Copy out, unchanged, only the lines of the items starting at the line that contains "Toggle Scroll to generated image" and ending at the line that contains "should pyautogui.click(x=134, y=397).".

▼▼▼

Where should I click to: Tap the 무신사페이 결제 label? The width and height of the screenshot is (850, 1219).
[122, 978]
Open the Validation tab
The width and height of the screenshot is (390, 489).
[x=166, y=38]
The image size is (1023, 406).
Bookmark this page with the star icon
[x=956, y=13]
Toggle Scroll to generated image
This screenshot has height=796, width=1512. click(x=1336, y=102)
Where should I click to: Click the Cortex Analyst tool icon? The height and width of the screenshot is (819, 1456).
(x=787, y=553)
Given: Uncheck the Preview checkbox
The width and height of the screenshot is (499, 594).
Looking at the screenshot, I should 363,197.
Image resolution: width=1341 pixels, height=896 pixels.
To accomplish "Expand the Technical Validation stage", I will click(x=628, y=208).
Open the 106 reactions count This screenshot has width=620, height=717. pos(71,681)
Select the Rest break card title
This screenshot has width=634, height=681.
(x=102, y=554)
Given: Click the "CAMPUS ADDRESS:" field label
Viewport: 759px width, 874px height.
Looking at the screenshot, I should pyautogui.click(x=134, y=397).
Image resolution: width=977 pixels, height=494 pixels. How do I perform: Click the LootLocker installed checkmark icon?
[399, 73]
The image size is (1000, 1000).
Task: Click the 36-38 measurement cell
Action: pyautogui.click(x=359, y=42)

▲▲▲

**Result**
Toggle Scroll to generated image
This screenshot has height=796, width=1512. click(x=1336, y=102)
Where should I click to: Click the Cortex Analyst tool icon? The height and width of the screenshot is (819, 1456).
(x=787, y=553)
Given: Uncheck the Preview checkbox
The width and height of the screenshot is (499, 594).
Looking at the screenshot, I should 363,197.
Image resolution: width=1341 pixels, height=896 pixels.
To accomplish "Expand the Technical Validation stage", I will click(x=628, y=208).
Open the 106 reactions count This screenshot has width=620, height=717. pos(71,681)
Select the Rest break card title
This screenshot has width=634, height=681.
(x=102, y=554)
Given: Click the "CAMPUS ADDRESS:" field label
Viewport: 759px width, 874px height.
Looking at the screenshot, I should pyautogui.click(x=134, y=397).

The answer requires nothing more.